Man vs MasterChef
With My Kitchen Rules coming to an end, news of the return of MasterChef couldn’t have been timelier.
For quality cooking shows, within a few short months, we’ll have gone from a smorgasbord to a piddling entrée. Let’s face it – five minutes of Fast Ed each week is not gonna cut it.
And if, like me, you’re a regular viewer of Man vs Wild, starring wilderness survival expert, Edward ‘Bear’ Grylls, you’ll have an extra reason to celebrate: you can toast the return of your appetite.
If you’re unacquainted with Bear, think Steve Irwin, but a crazier, scarier, more impulsive version, who is predisposed to eating every vile and unimaginable evil on four, eight or no legs.
Over the past four episodes Bear has consumed goat testicles, a decomposing calf’s eye (he boiled it first – can’t be too careful about hygiene I guess), live spiders and slugs, to name but a few of the culinary delights; before washing them down, not in the same sitting, fortunately, with the warm blood of a yak and a litre or two of his own urine slammed down in true ‘solo man’ fashion.
So why don’t I change channels? This has me stumped too. Sadly, I think I’m addicted. Apart from the guy’s despicable eating habits, he’s actually quite likeable (and any bloke who’s bold enough to christen his boys, Marmaduke and Huckleberry, in today’s conservative society, is alright by me).

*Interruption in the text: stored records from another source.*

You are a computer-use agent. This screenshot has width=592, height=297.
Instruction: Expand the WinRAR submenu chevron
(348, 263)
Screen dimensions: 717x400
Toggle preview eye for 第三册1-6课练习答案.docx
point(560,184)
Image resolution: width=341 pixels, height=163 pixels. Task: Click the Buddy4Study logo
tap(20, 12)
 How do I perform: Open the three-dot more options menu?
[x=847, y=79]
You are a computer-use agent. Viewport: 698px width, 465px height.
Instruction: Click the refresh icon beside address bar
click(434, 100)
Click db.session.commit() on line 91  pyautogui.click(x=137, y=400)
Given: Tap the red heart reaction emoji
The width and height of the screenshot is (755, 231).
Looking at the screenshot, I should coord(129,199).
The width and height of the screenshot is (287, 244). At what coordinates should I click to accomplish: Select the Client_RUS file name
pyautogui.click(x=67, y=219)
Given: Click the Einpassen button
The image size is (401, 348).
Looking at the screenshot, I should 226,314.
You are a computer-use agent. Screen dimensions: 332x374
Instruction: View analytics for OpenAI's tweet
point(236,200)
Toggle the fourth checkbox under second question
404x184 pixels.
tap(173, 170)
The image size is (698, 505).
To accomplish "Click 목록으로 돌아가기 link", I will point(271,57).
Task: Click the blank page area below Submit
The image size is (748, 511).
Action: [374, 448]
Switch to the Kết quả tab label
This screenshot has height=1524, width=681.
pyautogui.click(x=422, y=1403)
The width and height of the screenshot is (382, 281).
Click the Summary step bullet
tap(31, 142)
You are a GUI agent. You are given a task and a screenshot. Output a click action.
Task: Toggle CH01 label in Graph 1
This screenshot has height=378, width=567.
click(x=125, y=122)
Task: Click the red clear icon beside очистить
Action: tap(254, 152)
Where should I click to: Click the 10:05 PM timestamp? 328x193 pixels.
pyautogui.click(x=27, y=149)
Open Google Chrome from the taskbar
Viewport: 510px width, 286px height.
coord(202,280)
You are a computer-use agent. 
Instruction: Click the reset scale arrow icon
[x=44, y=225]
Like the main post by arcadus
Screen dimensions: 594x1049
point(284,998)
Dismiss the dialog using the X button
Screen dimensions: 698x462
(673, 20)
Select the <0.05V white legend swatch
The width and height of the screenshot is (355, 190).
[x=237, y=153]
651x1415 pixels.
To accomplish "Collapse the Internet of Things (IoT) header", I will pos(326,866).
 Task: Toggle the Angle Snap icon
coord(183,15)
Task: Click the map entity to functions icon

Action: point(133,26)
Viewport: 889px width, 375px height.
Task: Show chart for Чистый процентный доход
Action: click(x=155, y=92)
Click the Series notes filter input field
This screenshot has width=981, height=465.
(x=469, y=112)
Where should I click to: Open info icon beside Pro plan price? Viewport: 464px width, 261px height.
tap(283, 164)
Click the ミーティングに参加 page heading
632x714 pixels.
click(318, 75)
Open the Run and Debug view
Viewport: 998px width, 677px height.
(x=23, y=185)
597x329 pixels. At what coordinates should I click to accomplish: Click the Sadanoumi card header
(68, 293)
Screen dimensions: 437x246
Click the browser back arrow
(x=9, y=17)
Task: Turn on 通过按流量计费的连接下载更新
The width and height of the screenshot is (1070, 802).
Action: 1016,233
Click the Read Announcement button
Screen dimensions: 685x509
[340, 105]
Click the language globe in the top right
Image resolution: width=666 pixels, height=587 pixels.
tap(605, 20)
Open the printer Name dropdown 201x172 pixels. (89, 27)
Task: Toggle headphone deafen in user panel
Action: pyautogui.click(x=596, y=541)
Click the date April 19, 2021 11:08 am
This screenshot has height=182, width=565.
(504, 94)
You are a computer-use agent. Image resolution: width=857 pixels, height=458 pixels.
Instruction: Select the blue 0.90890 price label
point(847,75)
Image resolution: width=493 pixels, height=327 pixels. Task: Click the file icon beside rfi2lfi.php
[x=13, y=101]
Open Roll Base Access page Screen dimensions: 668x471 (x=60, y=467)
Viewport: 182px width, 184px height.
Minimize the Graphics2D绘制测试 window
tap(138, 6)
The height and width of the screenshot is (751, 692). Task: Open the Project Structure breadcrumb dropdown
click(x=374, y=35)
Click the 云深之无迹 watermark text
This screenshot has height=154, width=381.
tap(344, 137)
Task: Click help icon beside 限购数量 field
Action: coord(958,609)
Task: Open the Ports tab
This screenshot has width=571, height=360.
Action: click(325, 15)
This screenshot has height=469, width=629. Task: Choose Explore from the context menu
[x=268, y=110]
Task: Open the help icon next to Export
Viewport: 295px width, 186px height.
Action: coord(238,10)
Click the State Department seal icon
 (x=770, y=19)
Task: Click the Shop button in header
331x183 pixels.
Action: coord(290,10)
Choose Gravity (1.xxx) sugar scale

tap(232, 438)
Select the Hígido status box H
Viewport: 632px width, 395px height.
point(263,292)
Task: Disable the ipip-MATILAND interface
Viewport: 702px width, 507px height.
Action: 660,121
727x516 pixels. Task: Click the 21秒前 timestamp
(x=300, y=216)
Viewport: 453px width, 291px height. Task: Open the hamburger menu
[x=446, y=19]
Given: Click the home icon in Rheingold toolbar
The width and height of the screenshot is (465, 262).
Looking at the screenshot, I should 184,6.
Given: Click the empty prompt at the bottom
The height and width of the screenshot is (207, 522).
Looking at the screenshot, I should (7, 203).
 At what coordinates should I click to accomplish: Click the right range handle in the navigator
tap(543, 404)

But then again, maybe it’s my survival instincts: I tune-in because if I’m ever lost in the Andes wearing only my Speedos, or traipsing through the Amazon with nothing but my iPod for protection, oh, and a team of burly cameramen, it’s crucial I know what to do.
But back to the tucker, the things that have passed Bear’s lips in recent weeks have become too much to bear. So gut-churning in fact, I’ve even considered swapping from solids to an intravenous drip.
So, although Matt Preston scares my kids stupid with his suave Dracula looks, within days of the announcement of MasterChef’s return, he’s become our new poster boy.
I know when the show finally hits the air I’ll cry a thousand joyous tears into my newly laundered cravat.
Bear Grylls versus tasty grills – no contest - bring on MasterChef!